The task? Reconcile 500 investment accounts between our legacy accounting system and our custodian’s reports.

The process?

  1. Open trial balance export (text file with 50,000 lines)
  2. Copy account numbers
  3. Paste into Excel
  4. Open custodian report
  5. Copy balances
  6. Paste into Excel
  7. Create VLOOKUP formulas
  8. Find differences
  9. Research discrepancies
  10. Repeat 499 more times

Time required: 40 hours per month (an entire work week!)

There HAD to be a better way.


The Breaking Point

Month-end was always brutal, but December was worse. Our CFO needed the reconciliations by 9 AM the next morning for the board meeting.

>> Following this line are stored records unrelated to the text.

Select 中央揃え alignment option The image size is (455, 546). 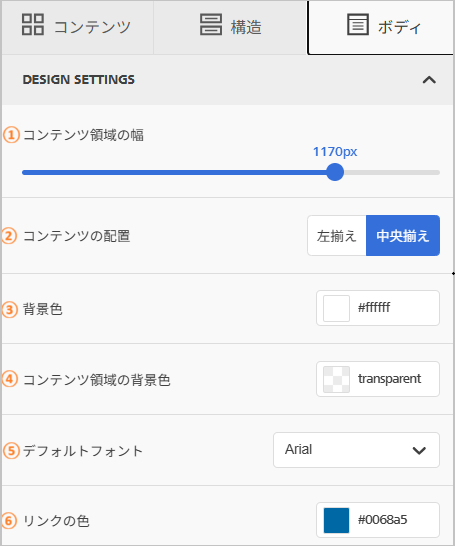403,236
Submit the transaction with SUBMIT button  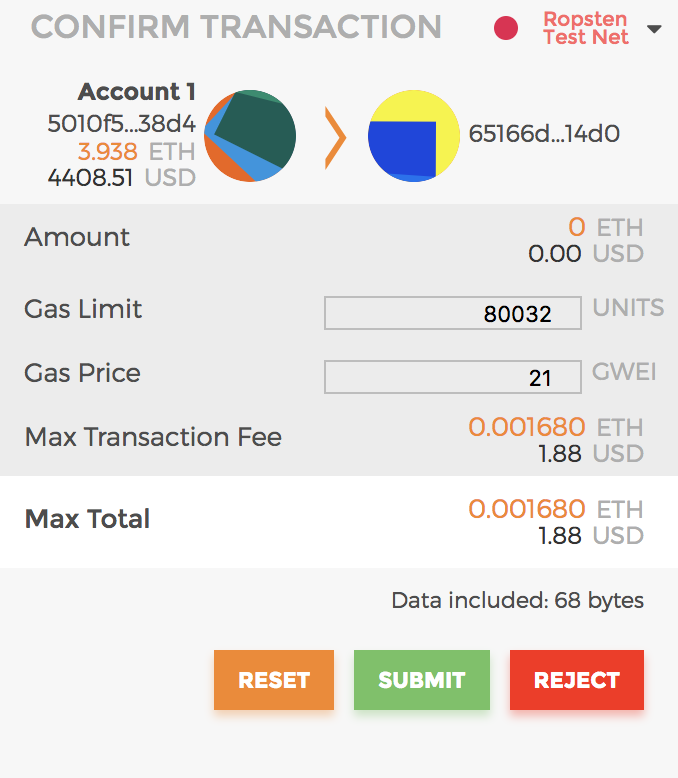422,680
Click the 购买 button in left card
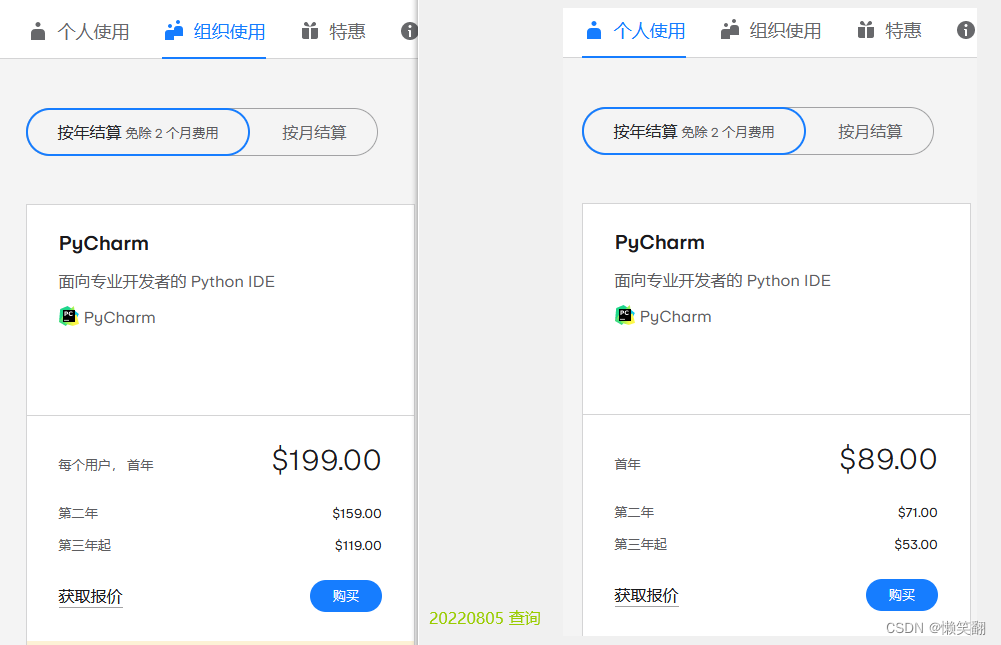The image size is (1001, 645). [x=345, y=595]
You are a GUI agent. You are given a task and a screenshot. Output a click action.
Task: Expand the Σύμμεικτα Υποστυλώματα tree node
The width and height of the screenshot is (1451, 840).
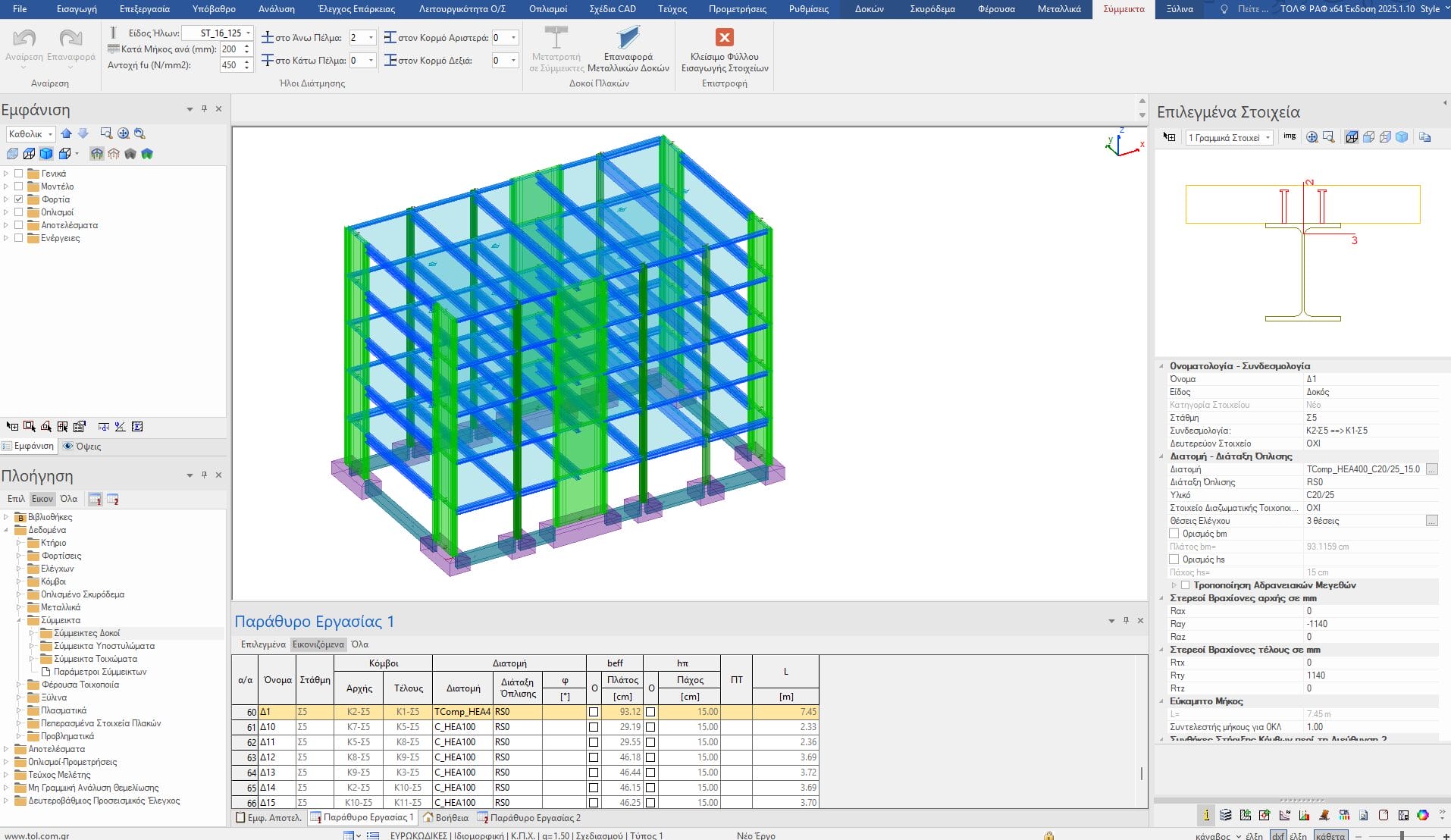[32, 646]
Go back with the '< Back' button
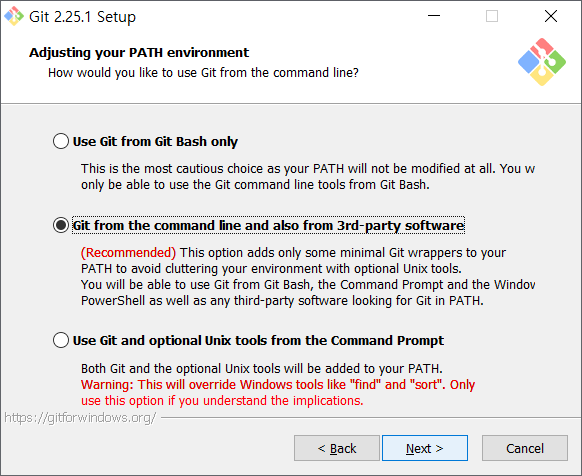This screenshot has width=582, height=476. [337, 448]
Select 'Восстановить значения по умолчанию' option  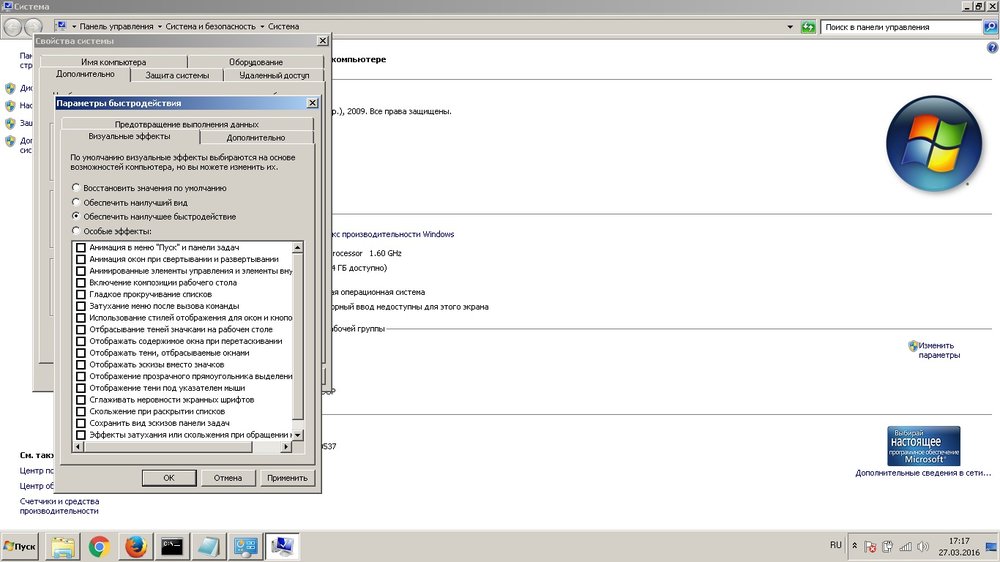point(76,188)
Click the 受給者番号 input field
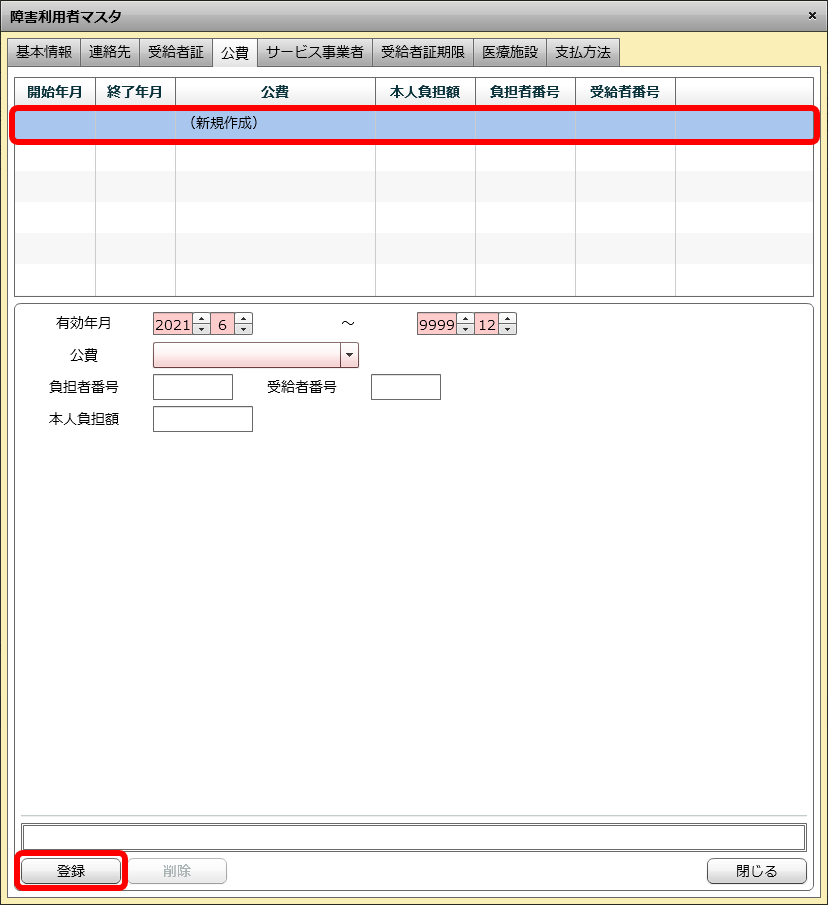Image resolution: width=828 pixels, height=905 pixels. 405,387

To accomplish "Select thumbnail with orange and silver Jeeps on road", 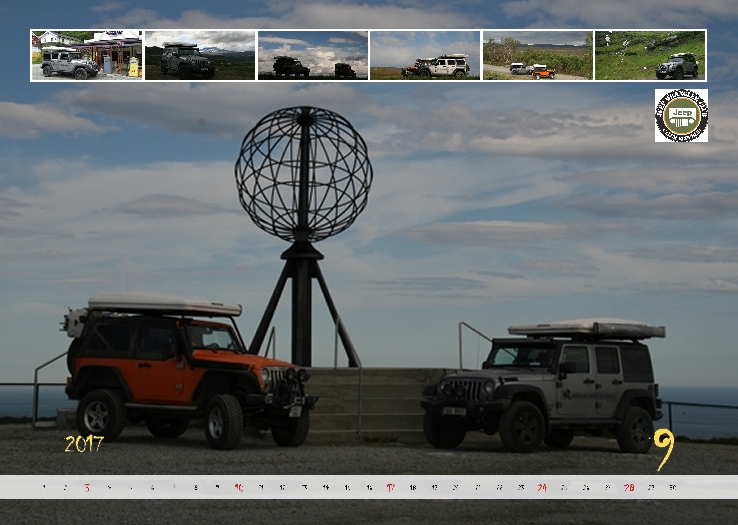I will click(x=537, y=55).
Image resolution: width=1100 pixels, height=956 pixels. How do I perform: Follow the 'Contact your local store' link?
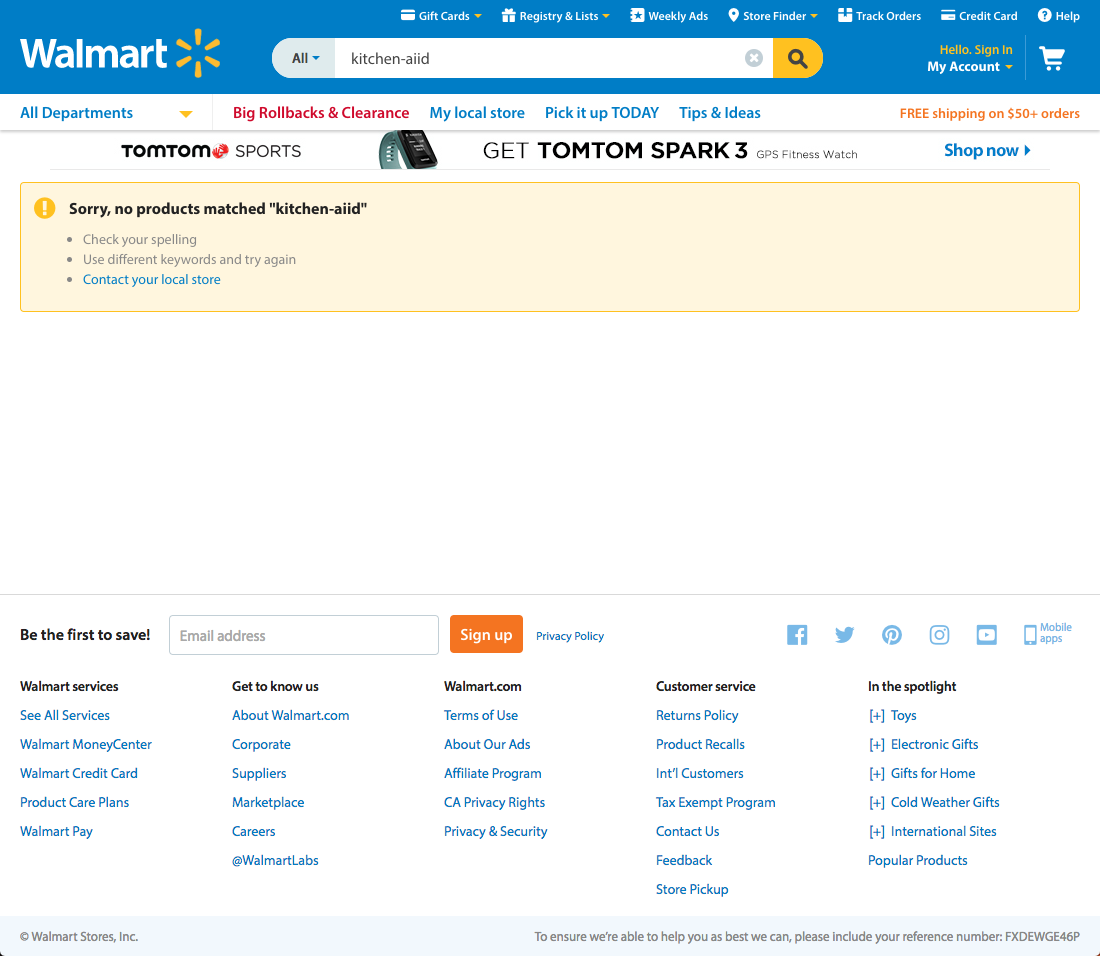151,279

At midnight, I was only halfway through. I made a decision:

“I’m learning Python. Tonight. Right now.”

(Okay, technically I decided to learn Python the NEXT day, but dramatic effect, you know?)


What I Discovered: Python Could Do in 30 Seconds What Took Me 40 Hours

The Old Way (Excel Hell):

Step 1: Parse trial balance text file

  • Open in Notepad
  • Copy account sections manually
  • Paste into Excel
  • Use Text-to-Columns
  • Hope it doesn’t break
  • Time: 2 hours

Step 2: Parse custodian report

  • Same nightmare
  • Different format
  • Different issues
  • Time: 2 hours

Step 3: Reconcile

  • Create VLOOKUP formulas
  • =VLOOKUP(A2, OtherSheet!$A:$Z, 25, FALSE)
  • Copy down 500 rows
  • Wait for Excel to stop calculating
  • Find #N/A errors
  • Fix them manually
  • Time: 36 hours (seriously)

Total: 40 hours/month


The Python Way: Automation Magic

import pandas as pd

# Step 1: Read trial balance (messy text file)
tb = pd.read_table('trial_balance.txt', header=None, names=['raw'])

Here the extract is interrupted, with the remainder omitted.